Required work:
Every line of the listing below should be written out exactly.

Data excerpts:
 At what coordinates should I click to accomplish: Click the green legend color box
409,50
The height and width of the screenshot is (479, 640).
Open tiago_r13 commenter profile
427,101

Completed exercise:
 At what coordinates should I click to accomplish: Click the green legend color box
409,50
The height and width of the screenshot is (479, 640).
Open tiago_r13 commenter profile
427,101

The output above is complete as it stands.